Once you have floating point available, you can combine these into a floating point polynomial evaluator. Why evaluate polynomials? Because floating point polynomials are one way to compute scientific functions such as cos() and exp(). This is done using the Taylor Series expansion of these functions. A Taylor Series is basically a polynomial which is equivalent to the given function. The trick, however, is that such polynomials generally have an infinite number of terms. However, in many cases, all but the first few terms are extremely small, and thus don't have an appreciable affect on the polynomial's fnial value. For these cases, we can approximate the value of the scientific function by using just a few terms of the Taylor series (note that floating point numbers are often approximations: on most computers, the number 1/3 cannot be stored exactly, only approximated!).
Here is a movie of a polynomial circuit evaluating the exp() function (Copyright notice).
You can also view a more detailed, static image
here. The circuit works as follows:


the number X at which to evaluate the polynomial is sent into the left edge of the circuit (the set of horizontal lines, about 1/3 down the left edge).

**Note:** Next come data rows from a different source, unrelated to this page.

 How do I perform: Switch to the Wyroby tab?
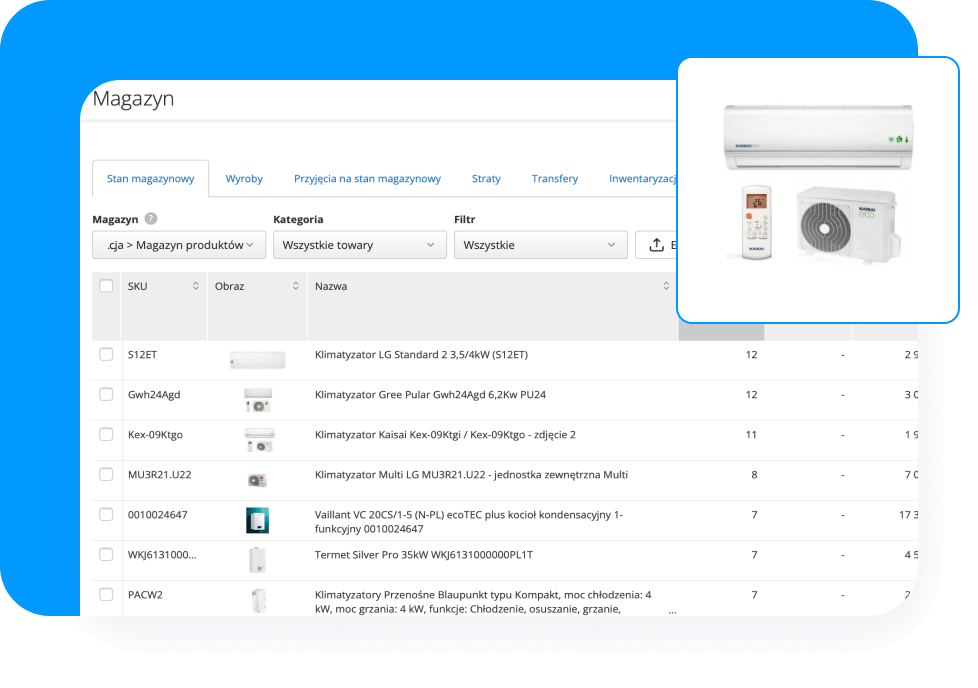(243, 178)
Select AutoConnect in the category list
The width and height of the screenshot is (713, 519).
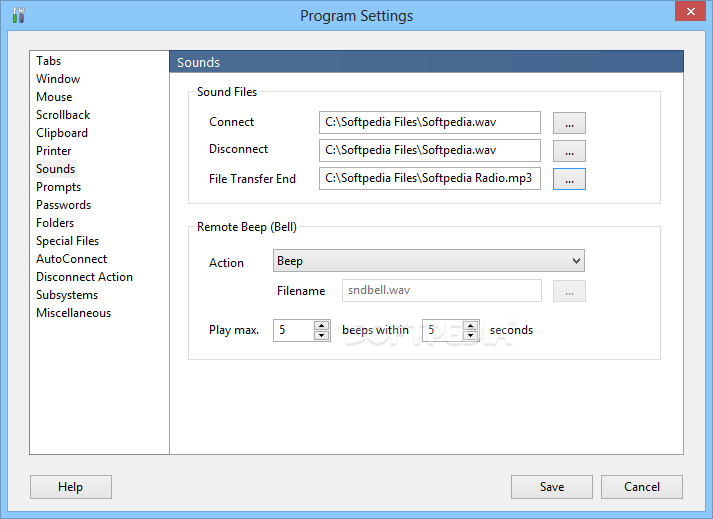coord(71,259)
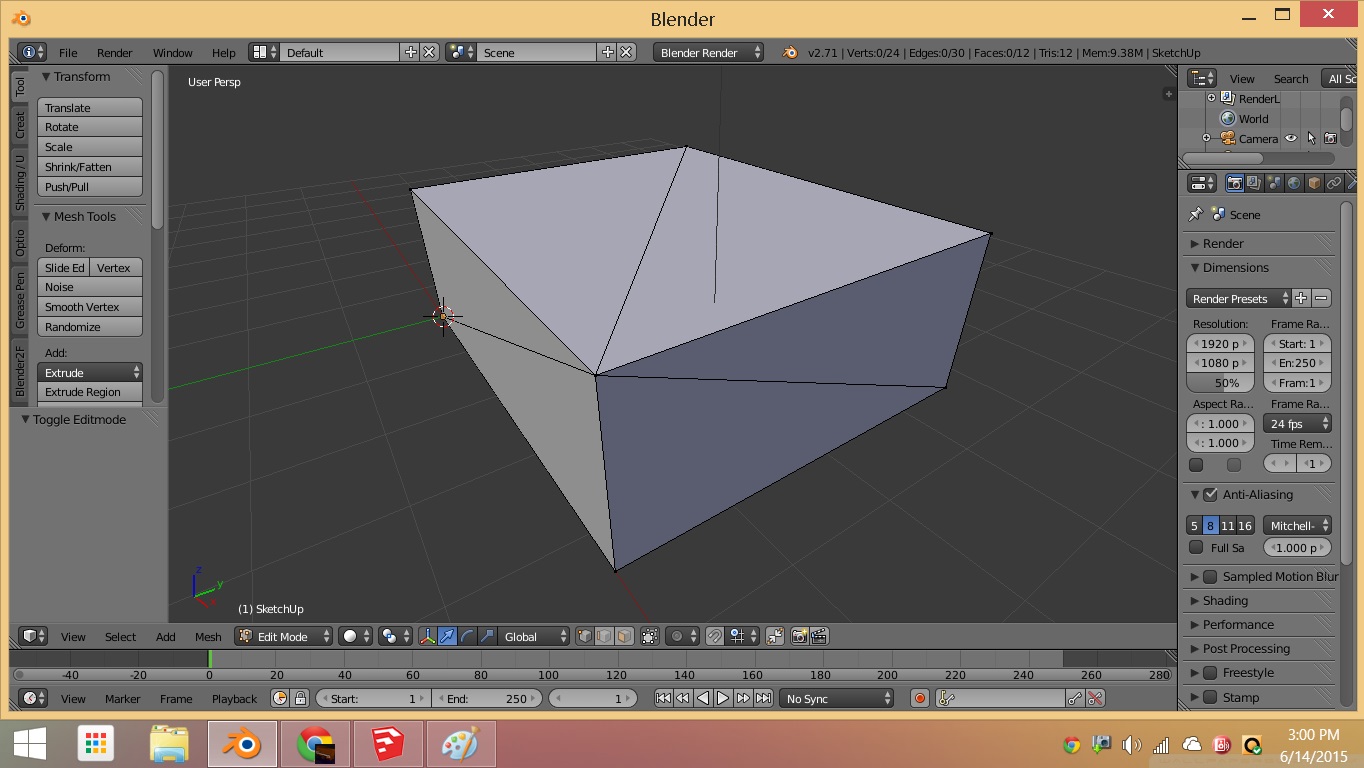Viewport: 1364px width, 768px height.
Task: Click the snap magnet icon
Action: [714, 636]
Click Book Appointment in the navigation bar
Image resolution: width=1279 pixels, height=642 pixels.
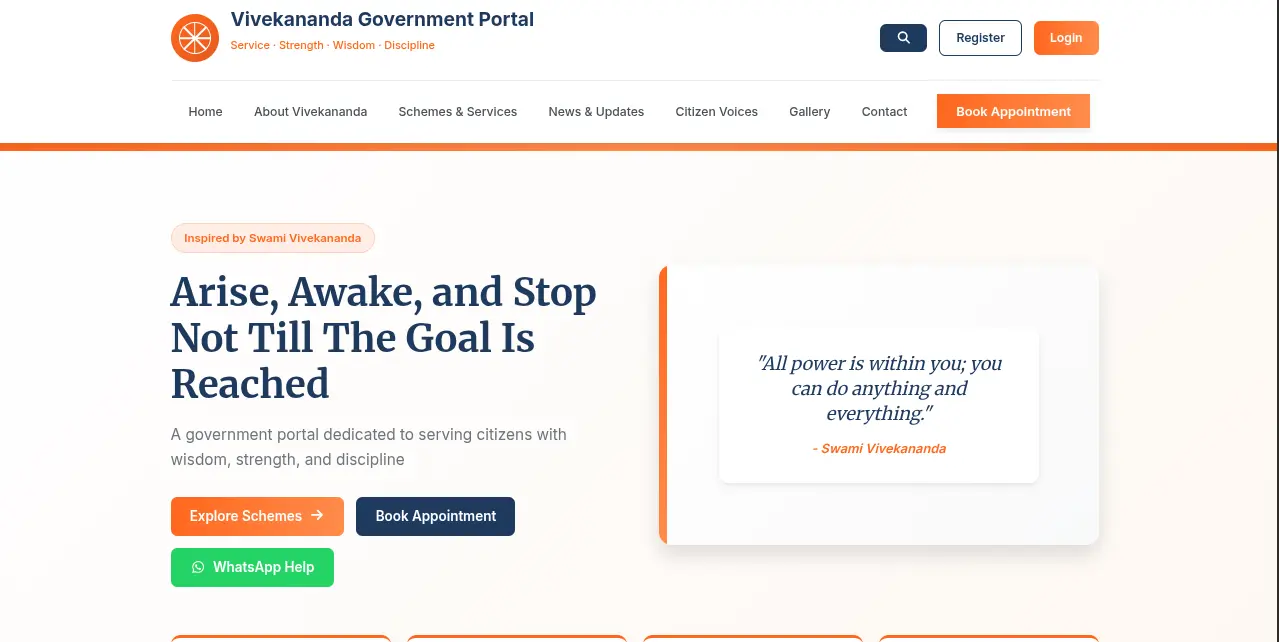pos(1013,111)
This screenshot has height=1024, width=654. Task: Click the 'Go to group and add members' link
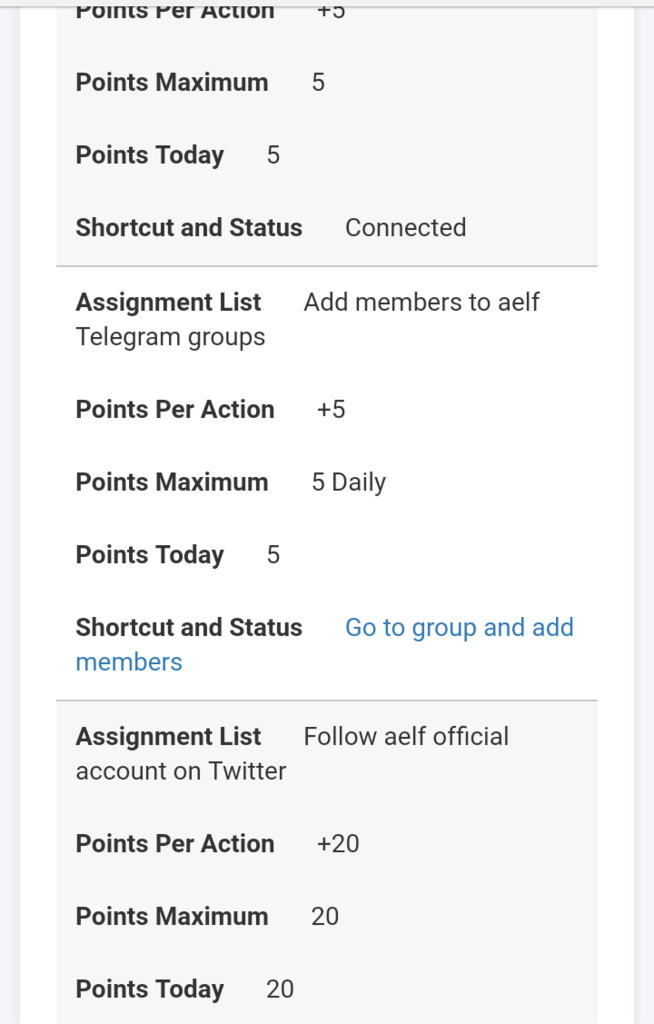(459, 627)
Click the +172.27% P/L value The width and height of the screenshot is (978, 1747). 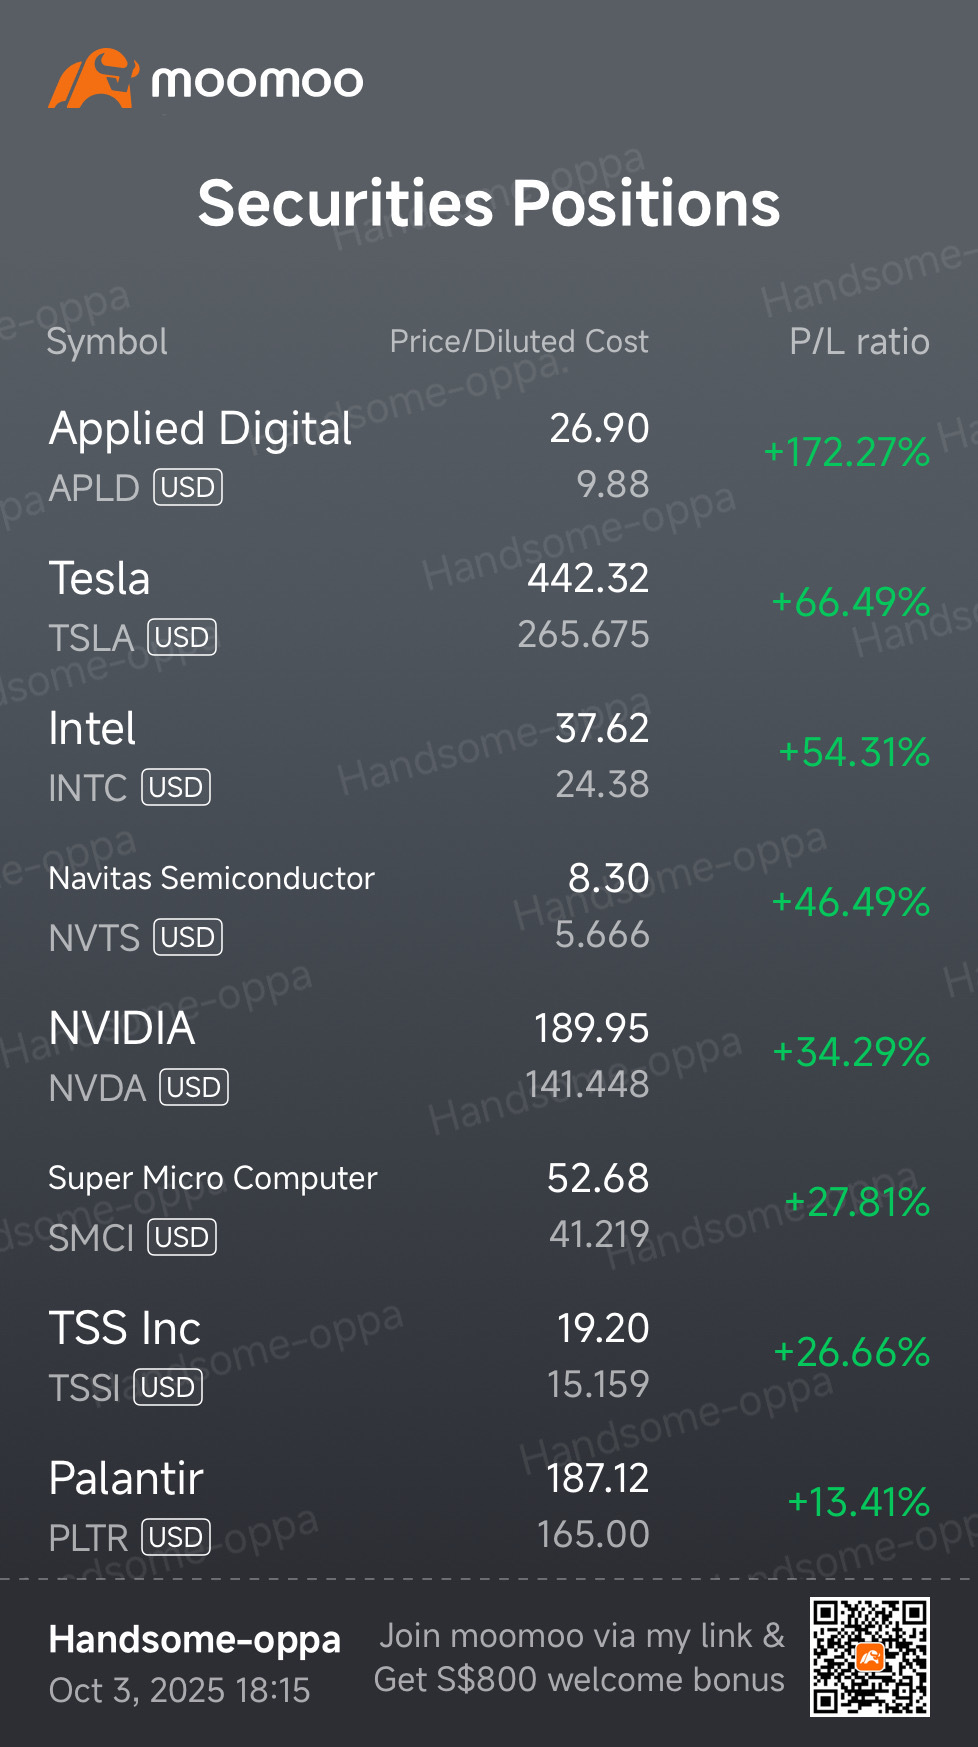pyautogui.click(x=846, y=452)
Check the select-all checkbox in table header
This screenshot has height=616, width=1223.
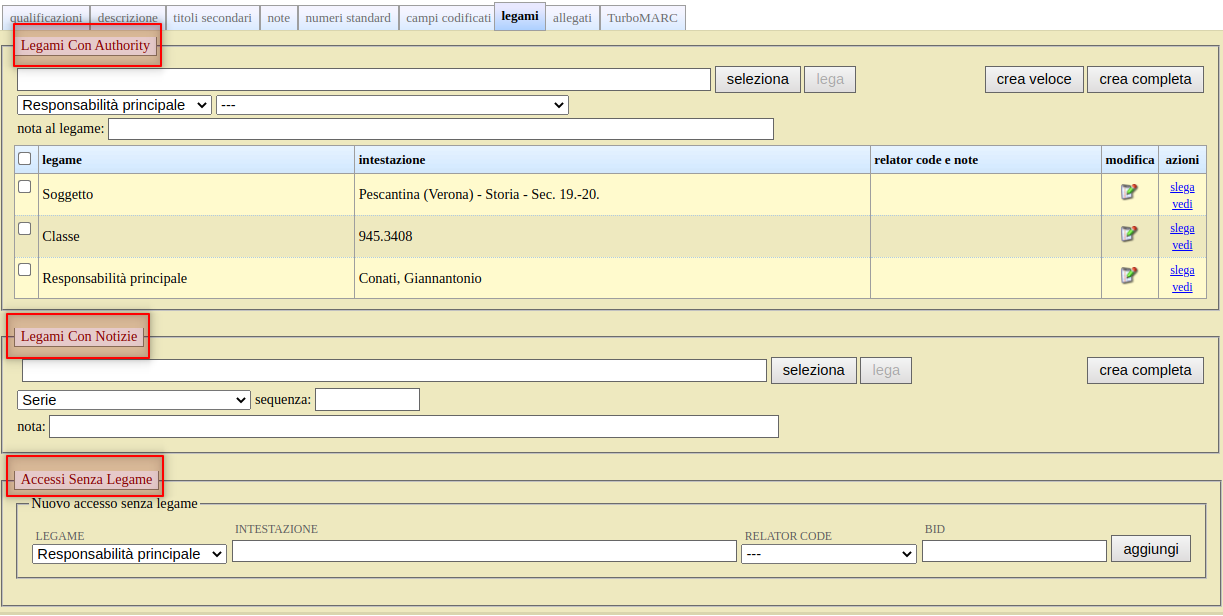click(25, 159)
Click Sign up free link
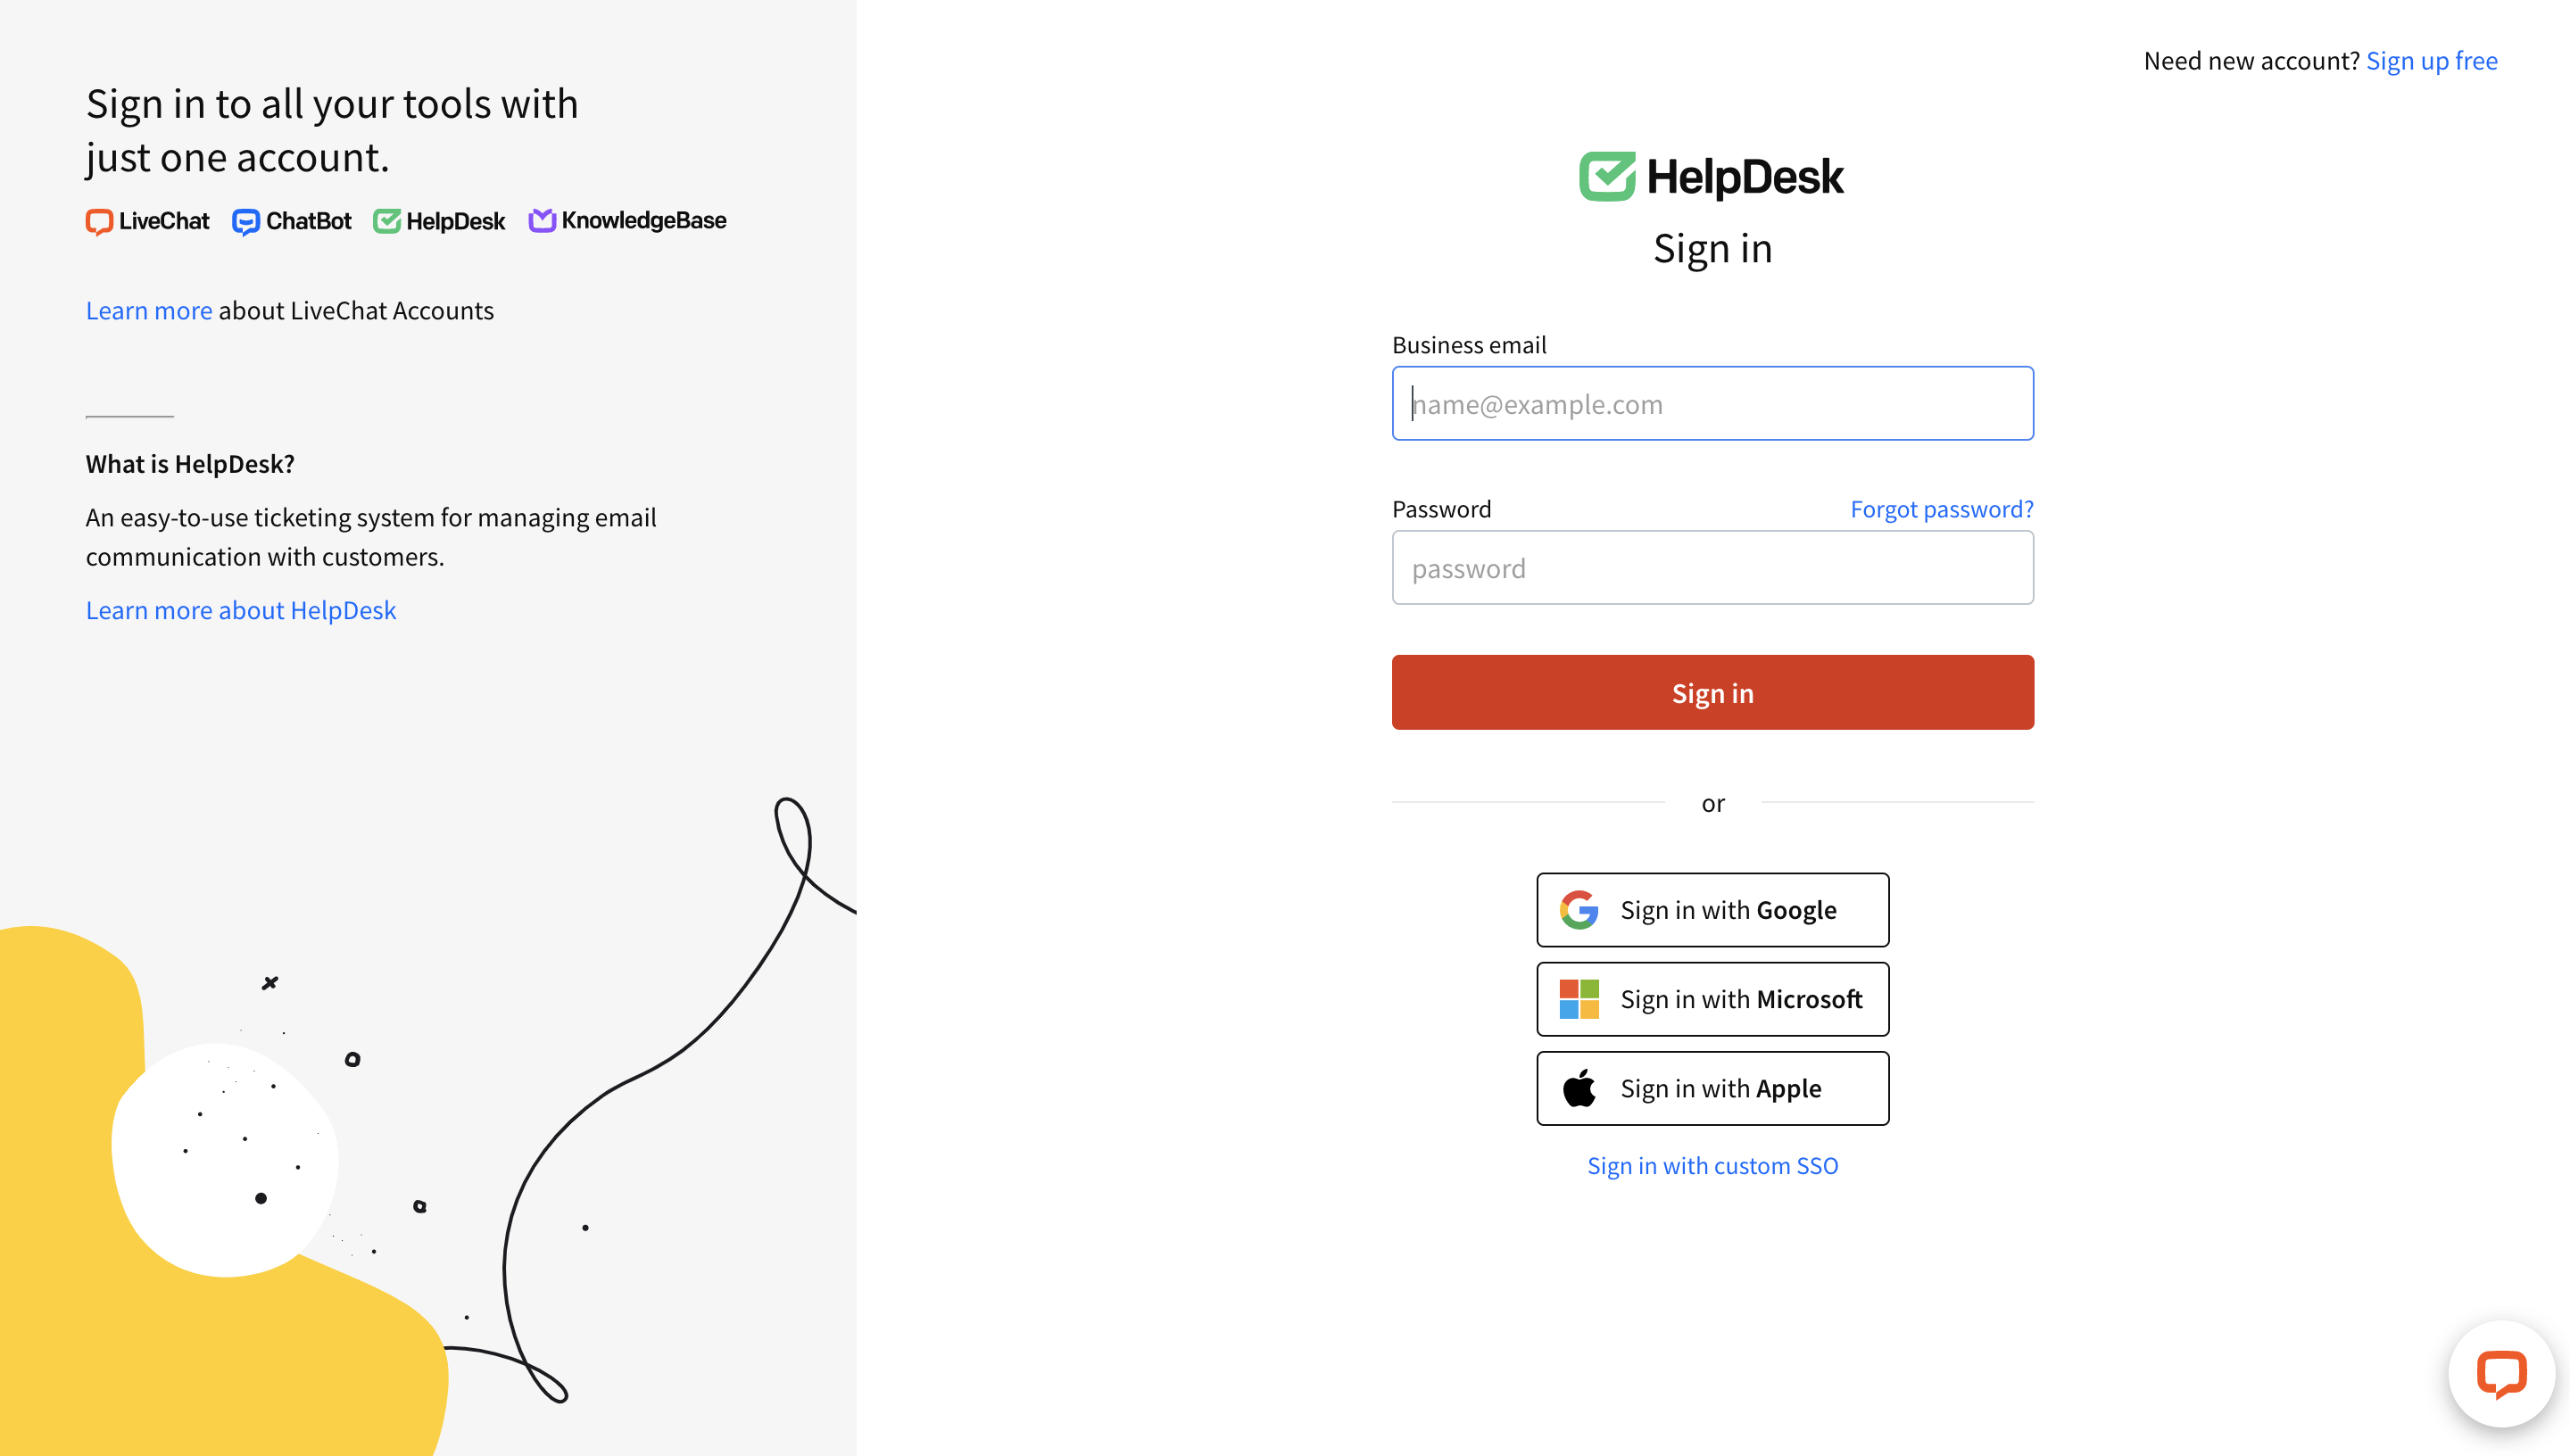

a set of polynomial coefficients is sent into the bottom of the circuit;
a register near the top of the circuit is initially cleared, and stored the running sum of the polynomial;

This running sum is multiplied by X, by the circuitry in the top half of the circuit (around the green block). To this product, a coefficient is added by the circuitry in the bottom half. The result is stored in the register, and this step repeats, again multiplying the sum by X and adding the next coefficient. After a fixed number of cycles, the process stops, and the register holds the final output value. Note that the circuit does not explicitly compute powers of X. Rather, it expands the polynomial into a different form, where it can be evaluated by a succession of multiply/add steps.
The purple/yellow block at the bottom of the circuit is where the polynomial's coefficients are stored. Each row stores one floating point coefficient, and these stored numbers are sent to the adder in turn.
In the movie, you can see the progress of the multiplier and adder blocks; the generation of successive constants from the bottom coefficient block; the feedback of each new sum at the bottom to the running sum register at the top; and the shifting of the fractional parts in the add/shift integer multiplier in the top half of the circuit (the jagged lines from lower left to upper right).
Note that a lot of cells are spent with simply wiring (for example, the wires that sent the adder's output from the bottom to the top of the circuit). This could be made more spaceefficient, but for clarity, things have been left in a more easytoread layout.